You are overpaying for car insurance.

Did that headline grab your attention?

Insurance companies hope so. They want you to pay attention and help them solve a problem that’s costing them — and, ultimately, you — money.

Insurance investigators say chiropractors in the Puget Sound region are targeting victims of car accidents, convincing them to get treatment, and then passing the bill along to their insurance carriers.

“It’s a crime against the insurance company,” said Scott Wagner, Senior Special Agent with the National Insurance Crime Bureau, which is investigating this issue for Washington’s major insurance companies.

According to investigators, a handful of chiropractors are billing for treatments that patients don’t need or want.

Consider what happened to Michelle, her husband and their 2-year-old son, Noah.

They were in a car accident in Puyallup in July.

The car was totaled.

Nobody was hurt.

A week after the accident, a chiropractor called Michelle and convinced her to bring the whole family to the clinic.

“They said the claim was going to close immediately. They said we need to come in if we want to have any future claims,” said Michelle, who asked not to use her last name.

A week after the crash, the man riding in the other car that day, Ed Cella, also got the same phone call from a chiropractor.

“He kind of got belligerent on the phone and was a jerk about it. I had to hang up on him to end the conversation,” said Ed.
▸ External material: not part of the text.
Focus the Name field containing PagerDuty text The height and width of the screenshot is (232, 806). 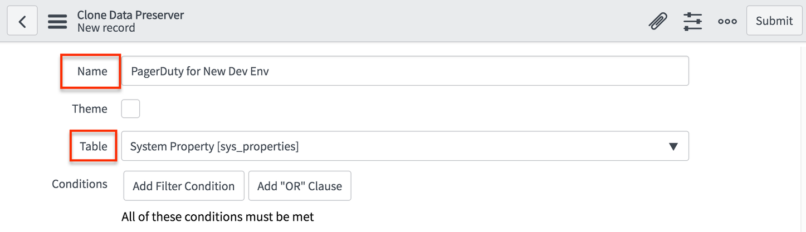[405, 71]
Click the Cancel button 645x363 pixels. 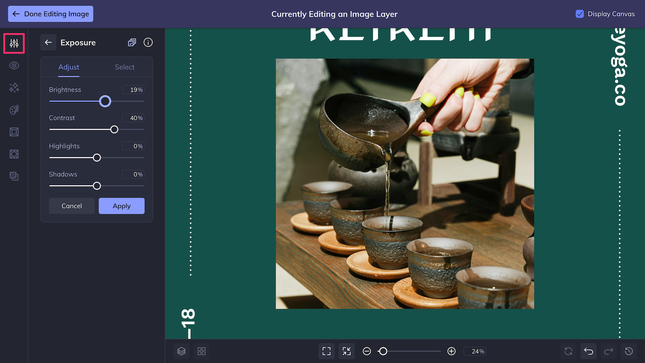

Ed didn’t go to the clinic, but Michelle and her family did, thinking their insurance company wanted them to get treatment.

“I thought they were in business together,” she said. “The chiropractor and my insurance company.”
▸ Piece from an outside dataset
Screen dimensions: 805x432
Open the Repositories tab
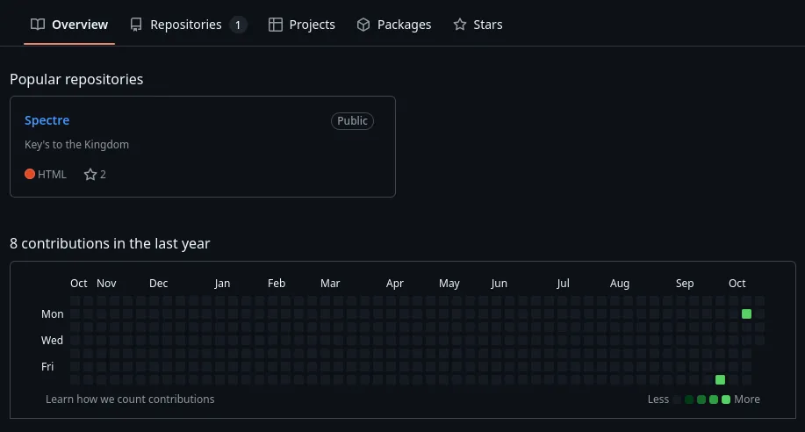[x=185, y=25]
The chiropractor billed her insurance more than $300 for treatment the insurance company claims was not necessary.

Investigators tracked dozens of similar cases and discovered the calls were coming from seven chiropractic clinics and their telemarketer partners in Olympia, Tacoma, Bellevue, Marysville and Auburn.
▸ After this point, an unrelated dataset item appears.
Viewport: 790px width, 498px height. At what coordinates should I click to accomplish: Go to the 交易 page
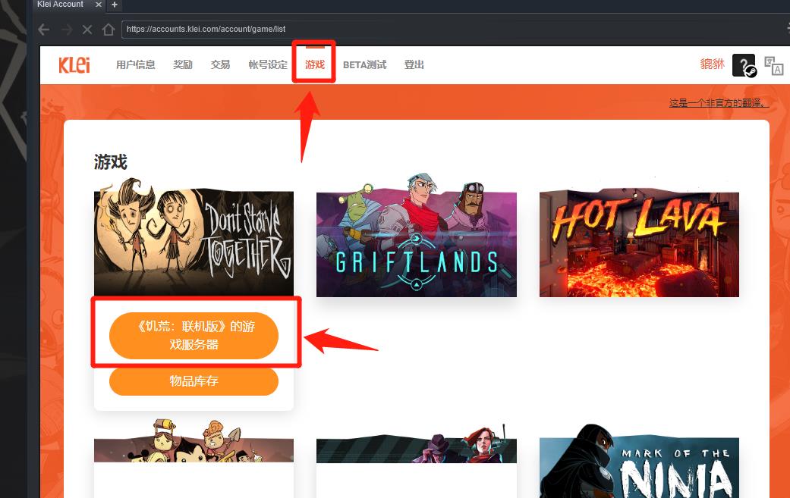click(220, 65)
“They’re being deceptive when they call the accident victim to get them to come to their office,” said Wagner, who claims the chiropractor misrepresents himself or herself as working with the victim’s insurance company or misleads the victim into thinking the insurance company wants him or her to get treatment.

According to NICB agents, the most complaints come from Bay Center Chiropractic in Olympia.

Bay Center refused to do an on-camera interview and provided a brief statement from its attorney, John McDonald.

The lawyer claims the clinic’s practices are “consistently ethical and lawful.”

Investigators believe the chiropractors, or the telemarketing companies they hire, are tracking down the names and phone numbers of accident victims from public records.

In Washington, car accident records are saved in a collision report by the Washington State Patrol.

The report includes names, phone numbers, diagrams and a narrative of the accident, including injuries.

Officials at the offices of the state’s Attorney General and Insurance Commissioner say this practice is perfectly legal, although certainly questionable.

Now, the insurance companies are clamoring the change state law to make it more difficult to obtain names and contact information of accident victims.

“People wonder why insurance premiums go up,” said Wager, “and it’s because insurance companies are having to pay out so much fraud.”